핵심 개념
This research paper introduces DeGCG, a novel two-stage transfer learning framework that significantly improves the efficiency of adversarial suffix-based attacks on aligned large language models by decoupling the search process and leveraging the transferability of adversarial suffixes.
초록
Bibliographic Information:
Liu, H., Xie, Y., Wang, Y., & Shieh, M. (2024). Advancing Adversarial Suffix Transfer Learning on Aligned Large Language Models. arXiv preprint arXiv:2408.14866v2.
Research Objective:
This paper addresses the computational inefficiency of existing gradient-based adversarial suffix attacks on large language models (LLMs) and proposes a novel method to enhance the efficiency of these attacks by leveraging the transferability of adversarial suffixes.
Methodology:
The authors propose DeGCG, a two-stage transfer learning framework that decouples the adversarial suffix search process into:
- First-Token Searching (FTS): This stage identifies a universal suffix that elicits a response without refusal, regardless of the malicious intent.
- Content-Aware Searching (CAS): This stage fine-tunes the FTS-generated suffix using a behavior-relevant target to craft a potent adversarial suffix.
The authors further introduce i-DeGCG, an interleaved variant of DeGCG, which dynamically alternates between FTS and CAS for enhanced performance. They evaluate their approach on the HarmBench dataset across various open-source LLMs, comparing it against baseline GCG attack methods.
Key Findings:
- DeGCG significantly outperforms baseline GCG attacks in terms of attack success rate (ASR) across various LLMs and under different transfer learning scenarios (cross-model, cross-data, and self-transfer).
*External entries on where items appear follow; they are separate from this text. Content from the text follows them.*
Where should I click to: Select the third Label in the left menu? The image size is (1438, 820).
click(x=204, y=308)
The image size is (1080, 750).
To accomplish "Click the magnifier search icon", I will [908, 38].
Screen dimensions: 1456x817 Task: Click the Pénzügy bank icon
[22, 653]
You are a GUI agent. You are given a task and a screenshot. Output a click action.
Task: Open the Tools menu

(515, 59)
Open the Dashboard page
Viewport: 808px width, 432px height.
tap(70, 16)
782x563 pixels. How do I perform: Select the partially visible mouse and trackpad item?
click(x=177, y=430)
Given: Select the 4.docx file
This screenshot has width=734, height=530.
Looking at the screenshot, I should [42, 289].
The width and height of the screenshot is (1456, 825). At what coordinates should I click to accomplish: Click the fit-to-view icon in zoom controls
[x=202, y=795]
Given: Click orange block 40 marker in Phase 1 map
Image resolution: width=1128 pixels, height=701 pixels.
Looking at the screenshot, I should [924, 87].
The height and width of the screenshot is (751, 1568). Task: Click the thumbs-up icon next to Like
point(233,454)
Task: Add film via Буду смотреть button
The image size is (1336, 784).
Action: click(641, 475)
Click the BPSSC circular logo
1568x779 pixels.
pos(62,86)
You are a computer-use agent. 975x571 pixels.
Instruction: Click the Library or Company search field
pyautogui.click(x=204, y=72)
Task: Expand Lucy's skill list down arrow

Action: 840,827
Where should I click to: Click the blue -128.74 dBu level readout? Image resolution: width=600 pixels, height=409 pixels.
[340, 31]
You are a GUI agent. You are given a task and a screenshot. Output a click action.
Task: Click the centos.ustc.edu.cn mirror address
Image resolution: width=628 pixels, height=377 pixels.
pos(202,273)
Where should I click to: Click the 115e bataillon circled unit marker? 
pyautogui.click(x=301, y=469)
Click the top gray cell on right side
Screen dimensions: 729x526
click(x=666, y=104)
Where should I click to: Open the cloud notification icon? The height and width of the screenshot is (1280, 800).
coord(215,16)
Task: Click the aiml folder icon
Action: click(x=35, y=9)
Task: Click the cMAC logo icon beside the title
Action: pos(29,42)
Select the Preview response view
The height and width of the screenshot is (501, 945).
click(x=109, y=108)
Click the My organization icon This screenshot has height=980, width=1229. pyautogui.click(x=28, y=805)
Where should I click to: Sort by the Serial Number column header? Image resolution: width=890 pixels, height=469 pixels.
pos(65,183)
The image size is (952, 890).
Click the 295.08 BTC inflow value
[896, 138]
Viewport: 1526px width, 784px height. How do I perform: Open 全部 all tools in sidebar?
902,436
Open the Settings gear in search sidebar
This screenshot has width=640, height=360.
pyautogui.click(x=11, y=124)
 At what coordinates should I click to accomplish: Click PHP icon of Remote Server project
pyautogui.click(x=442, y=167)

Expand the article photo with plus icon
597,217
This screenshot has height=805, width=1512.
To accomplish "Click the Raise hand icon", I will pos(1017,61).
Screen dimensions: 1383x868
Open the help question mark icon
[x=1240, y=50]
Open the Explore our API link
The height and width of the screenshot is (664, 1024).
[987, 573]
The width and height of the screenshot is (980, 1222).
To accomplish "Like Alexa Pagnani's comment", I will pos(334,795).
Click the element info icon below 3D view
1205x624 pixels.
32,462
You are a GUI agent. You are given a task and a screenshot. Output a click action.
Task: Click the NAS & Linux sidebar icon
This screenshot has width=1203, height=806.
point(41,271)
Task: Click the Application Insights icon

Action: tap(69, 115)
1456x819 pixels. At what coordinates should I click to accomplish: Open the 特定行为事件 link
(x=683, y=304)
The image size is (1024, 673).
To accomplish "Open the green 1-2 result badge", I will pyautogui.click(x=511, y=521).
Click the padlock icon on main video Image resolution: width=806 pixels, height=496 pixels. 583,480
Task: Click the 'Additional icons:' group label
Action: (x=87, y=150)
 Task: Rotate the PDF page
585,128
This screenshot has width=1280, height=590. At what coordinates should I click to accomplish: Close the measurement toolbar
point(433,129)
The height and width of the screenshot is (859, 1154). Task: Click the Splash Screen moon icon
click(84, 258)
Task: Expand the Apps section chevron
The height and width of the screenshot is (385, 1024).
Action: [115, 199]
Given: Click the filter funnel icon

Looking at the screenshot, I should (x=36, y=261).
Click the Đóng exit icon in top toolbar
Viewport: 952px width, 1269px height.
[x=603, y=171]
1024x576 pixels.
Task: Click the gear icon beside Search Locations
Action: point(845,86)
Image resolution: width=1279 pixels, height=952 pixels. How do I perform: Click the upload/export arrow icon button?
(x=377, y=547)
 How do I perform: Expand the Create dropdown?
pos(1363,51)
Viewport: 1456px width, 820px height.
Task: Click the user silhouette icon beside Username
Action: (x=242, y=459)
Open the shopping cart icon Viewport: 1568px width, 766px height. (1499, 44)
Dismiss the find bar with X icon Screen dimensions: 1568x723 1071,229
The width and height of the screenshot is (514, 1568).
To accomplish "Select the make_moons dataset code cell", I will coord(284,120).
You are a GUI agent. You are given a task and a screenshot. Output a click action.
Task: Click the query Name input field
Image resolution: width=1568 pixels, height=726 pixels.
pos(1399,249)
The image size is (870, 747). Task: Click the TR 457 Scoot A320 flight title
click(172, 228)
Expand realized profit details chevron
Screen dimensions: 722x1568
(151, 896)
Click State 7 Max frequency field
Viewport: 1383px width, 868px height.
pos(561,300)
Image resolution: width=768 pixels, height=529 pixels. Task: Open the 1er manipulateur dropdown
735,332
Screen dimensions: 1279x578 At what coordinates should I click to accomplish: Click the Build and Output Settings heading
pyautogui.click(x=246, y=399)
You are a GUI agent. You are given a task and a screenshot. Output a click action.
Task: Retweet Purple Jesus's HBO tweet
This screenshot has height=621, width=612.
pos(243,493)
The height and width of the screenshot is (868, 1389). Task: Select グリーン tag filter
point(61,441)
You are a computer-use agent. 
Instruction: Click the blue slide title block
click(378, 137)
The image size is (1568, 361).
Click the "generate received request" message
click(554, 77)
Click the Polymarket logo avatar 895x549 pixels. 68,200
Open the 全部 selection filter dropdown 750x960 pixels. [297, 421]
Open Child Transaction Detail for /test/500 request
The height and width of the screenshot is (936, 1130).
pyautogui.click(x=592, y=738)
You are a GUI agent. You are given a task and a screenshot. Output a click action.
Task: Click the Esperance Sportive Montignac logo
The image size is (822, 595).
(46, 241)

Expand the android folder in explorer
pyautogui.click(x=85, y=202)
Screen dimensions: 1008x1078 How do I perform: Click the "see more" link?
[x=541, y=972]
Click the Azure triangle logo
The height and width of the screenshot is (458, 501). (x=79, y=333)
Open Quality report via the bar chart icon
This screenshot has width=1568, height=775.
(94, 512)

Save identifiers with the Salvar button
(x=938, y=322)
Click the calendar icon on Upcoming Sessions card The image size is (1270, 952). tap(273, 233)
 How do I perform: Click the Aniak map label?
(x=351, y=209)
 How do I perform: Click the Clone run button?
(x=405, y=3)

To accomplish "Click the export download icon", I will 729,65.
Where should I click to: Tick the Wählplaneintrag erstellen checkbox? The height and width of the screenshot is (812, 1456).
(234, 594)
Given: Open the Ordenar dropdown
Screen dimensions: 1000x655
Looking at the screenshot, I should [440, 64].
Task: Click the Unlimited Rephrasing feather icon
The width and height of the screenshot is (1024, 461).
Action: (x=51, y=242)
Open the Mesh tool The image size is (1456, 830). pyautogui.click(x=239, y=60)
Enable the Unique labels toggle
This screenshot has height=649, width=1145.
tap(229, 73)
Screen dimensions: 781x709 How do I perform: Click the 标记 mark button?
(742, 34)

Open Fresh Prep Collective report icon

- The decoupled search process in DeGCG, separating first-token optimization from content-aware fine-tuning, significantly enhances search efficiency.
- The i-DeGCG variant, with its interleaved FTS and CAS stages, further improves performance, particularly in larger search spaces.
- Adversarial suffixes exhibit strong transferability across different LLMs and datasets, enabling efficient attacks even when transferring from a source model to a different target model.
Main Conclusions:
The study demonstrates that adversarial suffix transfer learning is a powerful technique for enhancing the efficiency and effectiveness of jailbreaking attacks on aligned LLMs. The proposed DeGCG framework and its interleaved variant, i-DeGCG, offer significant improvements over existing methods, highlighting the importance of initialization and transferability in adversarial suffix search.
Significance:
This research significantly contributes to the field of LLM security by exposing a critical vulnerability: the susceptibility of aligned LLMs to efficient adversarial suffix attacks. The findings underscore the need for more robust defense mechanisms against such attacks to ensure the safe and reliable deployment of LLMs in real-world applications.
Limitations and Future Research:
The study primarily focuses on open-source LLMs and standard behaviors in text-only datasets. Future research could explore the effectiveness of DeGCG on closed-source models and expand the investigation to include copyright, contextual, and multimodal behaviors. Additionally, a theoretical understanding of adversarial suffix transfer learning warrants further exploration.
통계
DeGCG achieves absolute improvements of 9.0 and 9.8 in ASRs from Starling-LM to OpenChat-3.5 on validation and test sets.
Transferring suffix from Mistral-Instruct to Llama2-chat achieves absolute enhancements of 22.2 and 9.4 in ASRs on validation and test sets.
DeGCG achieves over 100% enhancement on LLama2-chat-7b when the target model is identical to the source model.
i-DeGCG achieves 65.9 and 52.2 for Llama2-chat and 95.1 and 90.6 for OpenChat-3.5 on validation and test sets with a suffix length of 100.
DeGCG reaches a near-zero FT loss within 100 steps, whereas the one of GCG-M remains greater than 10 within the same steps.
ASR performance increases from 21.7 to 68.3 on the validation set and from 19.5 to 54.7 on the test set when using self-repetition for initialization in larger search spaces.
인용구
"These adversarial suffixes consist of random tokens and are generally not comprehensible to humans."
"However, deriving these suffixes through gradient-based searching is computationally inefficient."
"Our empirical investigation has identified the importance of optimizing the first target token loss."
"We attribute the inefficiency in searching to the cross-entropy optimization goal applied to the entire target sentence."
"In this framework, we link transfer learning with searching efficiency."